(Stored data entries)
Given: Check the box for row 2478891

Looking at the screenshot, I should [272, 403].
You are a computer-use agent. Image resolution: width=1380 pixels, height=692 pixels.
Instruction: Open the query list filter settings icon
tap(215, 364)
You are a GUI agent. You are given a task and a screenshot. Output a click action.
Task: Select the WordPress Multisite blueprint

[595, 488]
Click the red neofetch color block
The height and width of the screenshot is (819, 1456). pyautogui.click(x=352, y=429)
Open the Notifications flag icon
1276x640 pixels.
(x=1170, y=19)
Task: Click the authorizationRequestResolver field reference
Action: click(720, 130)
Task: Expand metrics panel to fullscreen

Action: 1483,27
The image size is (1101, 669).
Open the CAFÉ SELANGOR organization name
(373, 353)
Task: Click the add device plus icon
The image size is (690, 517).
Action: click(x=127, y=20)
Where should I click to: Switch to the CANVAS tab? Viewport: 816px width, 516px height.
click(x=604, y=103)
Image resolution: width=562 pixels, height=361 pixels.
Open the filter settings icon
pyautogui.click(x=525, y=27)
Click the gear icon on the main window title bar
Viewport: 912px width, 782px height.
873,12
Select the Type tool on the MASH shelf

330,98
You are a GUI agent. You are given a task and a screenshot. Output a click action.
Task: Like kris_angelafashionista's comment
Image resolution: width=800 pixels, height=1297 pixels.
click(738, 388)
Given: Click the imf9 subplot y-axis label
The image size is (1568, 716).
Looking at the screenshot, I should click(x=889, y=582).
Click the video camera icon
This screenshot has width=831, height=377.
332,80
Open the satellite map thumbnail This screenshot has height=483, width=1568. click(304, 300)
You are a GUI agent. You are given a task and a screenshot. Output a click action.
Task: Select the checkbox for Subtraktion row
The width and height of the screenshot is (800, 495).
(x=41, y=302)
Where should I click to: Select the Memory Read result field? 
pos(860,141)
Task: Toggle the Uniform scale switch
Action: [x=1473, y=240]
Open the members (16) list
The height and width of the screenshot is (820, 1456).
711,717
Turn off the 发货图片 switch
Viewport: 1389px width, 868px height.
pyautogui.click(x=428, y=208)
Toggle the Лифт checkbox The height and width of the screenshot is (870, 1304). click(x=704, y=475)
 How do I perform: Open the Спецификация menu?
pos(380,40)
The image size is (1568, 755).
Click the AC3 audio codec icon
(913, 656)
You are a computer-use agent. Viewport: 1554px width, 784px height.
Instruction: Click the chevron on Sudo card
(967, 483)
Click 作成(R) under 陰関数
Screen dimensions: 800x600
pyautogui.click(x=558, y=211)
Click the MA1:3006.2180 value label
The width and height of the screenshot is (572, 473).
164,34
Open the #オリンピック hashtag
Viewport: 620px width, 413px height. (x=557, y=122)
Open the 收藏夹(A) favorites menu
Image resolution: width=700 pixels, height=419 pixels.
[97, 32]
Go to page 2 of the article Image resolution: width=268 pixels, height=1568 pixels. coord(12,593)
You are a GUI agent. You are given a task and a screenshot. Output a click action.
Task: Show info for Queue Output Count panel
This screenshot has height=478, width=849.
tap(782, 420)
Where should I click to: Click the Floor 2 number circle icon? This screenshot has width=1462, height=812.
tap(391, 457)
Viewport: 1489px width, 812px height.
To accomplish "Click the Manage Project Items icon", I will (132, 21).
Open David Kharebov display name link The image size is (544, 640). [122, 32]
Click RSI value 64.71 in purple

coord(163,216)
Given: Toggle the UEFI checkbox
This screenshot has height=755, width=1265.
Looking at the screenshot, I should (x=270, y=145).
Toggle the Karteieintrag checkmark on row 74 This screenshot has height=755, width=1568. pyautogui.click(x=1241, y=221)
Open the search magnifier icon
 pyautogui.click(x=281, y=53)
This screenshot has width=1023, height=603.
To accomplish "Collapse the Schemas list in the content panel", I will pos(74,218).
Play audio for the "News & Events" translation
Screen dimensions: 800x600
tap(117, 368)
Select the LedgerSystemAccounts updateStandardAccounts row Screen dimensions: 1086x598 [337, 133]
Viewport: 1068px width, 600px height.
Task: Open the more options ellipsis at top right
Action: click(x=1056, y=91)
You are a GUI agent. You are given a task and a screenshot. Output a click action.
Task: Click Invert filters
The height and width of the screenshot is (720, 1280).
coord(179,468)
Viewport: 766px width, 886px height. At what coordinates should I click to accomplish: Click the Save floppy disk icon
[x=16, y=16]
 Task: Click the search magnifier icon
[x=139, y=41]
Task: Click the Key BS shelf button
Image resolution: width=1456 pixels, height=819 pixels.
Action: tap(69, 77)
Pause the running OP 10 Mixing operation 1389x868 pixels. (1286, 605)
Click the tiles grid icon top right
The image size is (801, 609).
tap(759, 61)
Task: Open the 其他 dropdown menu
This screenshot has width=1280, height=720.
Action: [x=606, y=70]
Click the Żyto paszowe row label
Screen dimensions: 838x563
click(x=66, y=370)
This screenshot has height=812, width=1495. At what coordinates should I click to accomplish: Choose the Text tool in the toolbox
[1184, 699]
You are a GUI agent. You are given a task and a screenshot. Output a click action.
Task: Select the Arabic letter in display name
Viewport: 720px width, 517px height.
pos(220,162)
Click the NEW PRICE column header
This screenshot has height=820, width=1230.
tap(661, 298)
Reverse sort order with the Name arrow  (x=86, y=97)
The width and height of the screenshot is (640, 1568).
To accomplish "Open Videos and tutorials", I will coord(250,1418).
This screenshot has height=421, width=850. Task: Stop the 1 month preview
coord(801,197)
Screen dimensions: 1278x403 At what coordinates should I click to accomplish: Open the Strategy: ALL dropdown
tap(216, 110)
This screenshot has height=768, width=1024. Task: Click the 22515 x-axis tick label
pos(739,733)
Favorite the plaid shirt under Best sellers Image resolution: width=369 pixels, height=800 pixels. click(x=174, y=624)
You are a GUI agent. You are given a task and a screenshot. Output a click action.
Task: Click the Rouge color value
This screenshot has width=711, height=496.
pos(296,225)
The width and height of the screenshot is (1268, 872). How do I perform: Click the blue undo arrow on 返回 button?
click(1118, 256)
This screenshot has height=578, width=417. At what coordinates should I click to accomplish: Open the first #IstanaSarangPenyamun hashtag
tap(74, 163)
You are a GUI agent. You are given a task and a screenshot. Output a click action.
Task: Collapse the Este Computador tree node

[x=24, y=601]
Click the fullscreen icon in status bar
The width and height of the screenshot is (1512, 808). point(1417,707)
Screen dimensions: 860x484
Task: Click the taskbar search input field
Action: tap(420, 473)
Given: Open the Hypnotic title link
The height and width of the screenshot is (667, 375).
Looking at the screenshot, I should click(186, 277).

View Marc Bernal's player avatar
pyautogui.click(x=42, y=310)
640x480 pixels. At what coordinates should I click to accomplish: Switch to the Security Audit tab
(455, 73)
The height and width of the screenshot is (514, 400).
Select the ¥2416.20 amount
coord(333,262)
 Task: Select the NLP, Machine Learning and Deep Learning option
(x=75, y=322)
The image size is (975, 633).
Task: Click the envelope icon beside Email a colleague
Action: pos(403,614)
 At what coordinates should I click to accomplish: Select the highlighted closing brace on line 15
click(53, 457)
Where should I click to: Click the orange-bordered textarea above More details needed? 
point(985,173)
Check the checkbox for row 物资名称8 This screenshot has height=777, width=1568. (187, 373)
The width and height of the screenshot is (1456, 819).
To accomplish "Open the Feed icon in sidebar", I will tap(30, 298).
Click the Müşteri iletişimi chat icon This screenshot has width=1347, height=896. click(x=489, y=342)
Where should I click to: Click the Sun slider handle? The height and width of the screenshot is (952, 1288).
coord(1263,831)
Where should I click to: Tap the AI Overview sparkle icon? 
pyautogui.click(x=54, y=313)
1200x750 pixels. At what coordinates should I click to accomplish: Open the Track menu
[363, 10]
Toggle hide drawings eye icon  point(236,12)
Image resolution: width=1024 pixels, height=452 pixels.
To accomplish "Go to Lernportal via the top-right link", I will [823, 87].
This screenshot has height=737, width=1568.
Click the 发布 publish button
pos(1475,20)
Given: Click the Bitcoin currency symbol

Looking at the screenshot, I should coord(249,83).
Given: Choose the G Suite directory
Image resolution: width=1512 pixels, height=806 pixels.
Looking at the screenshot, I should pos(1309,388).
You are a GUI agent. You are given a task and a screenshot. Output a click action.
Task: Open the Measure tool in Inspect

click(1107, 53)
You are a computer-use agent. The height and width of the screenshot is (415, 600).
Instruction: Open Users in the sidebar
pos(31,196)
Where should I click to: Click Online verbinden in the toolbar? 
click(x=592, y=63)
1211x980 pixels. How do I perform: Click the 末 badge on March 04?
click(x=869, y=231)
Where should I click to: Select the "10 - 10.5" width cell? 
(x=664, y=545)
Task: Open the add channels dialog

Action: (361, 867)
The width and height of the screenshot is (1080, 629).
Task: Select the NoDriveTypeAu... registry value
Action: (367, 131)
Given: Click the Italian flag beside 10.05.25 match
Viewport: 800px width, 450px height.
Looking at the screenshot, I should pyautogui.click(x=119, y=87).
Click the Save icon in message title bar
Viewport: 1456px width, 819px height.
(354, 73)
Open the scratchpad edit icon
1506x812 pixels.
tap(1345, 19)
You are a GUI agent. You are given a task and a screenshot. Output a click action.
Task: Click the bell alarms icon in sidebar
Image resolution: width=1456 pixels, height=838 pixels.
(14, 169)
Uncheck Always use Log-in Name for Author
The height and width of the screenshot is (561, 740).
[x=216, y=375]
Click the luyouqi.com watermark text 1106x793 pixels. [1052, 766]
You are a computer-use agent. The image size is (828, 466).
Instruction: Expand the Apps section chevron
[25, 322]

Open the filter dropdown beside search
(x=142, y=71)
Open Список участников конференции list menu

== Problem ==
Copy the records unchanged, from the line containing "Open the members (16) list" through the line containing "Viewport: 620px width, 413px", including both of those lines.

== Response to the exercise ==
Open the members (16) list
The height and width of the screenshot is (820, 1456).
711,717
Turn off the 发货图片 switch
Viewport: 1389px width, 868px height.
pyautogui.click(x=428, y=208)
Toggle the Лифт checkbox The height and width of the screenshot is (870, 1304). click(x=704, y=475)
 How do I perform: Open the Спецификация menu?
pos(380,40)
The image size is (1568, 755).
Click the AC3 audio codec icon
(913, 656)
You are a computer-use agent. Viewport: 1554px width, 784px height.
Instruction: Click the chevron on Sudo card
(967, 483)
Click 作成(R) under 陰関数
Screen dimensions: 800x600
pyautogui.click(x=558, y=211)
Click the MA1:3006.2180 value label
The width and height of the screenshot is (572, 473).
164,34
Open the #オリンピック hashtag
Viewport: 620px width, 413px height. (x=557, y=122)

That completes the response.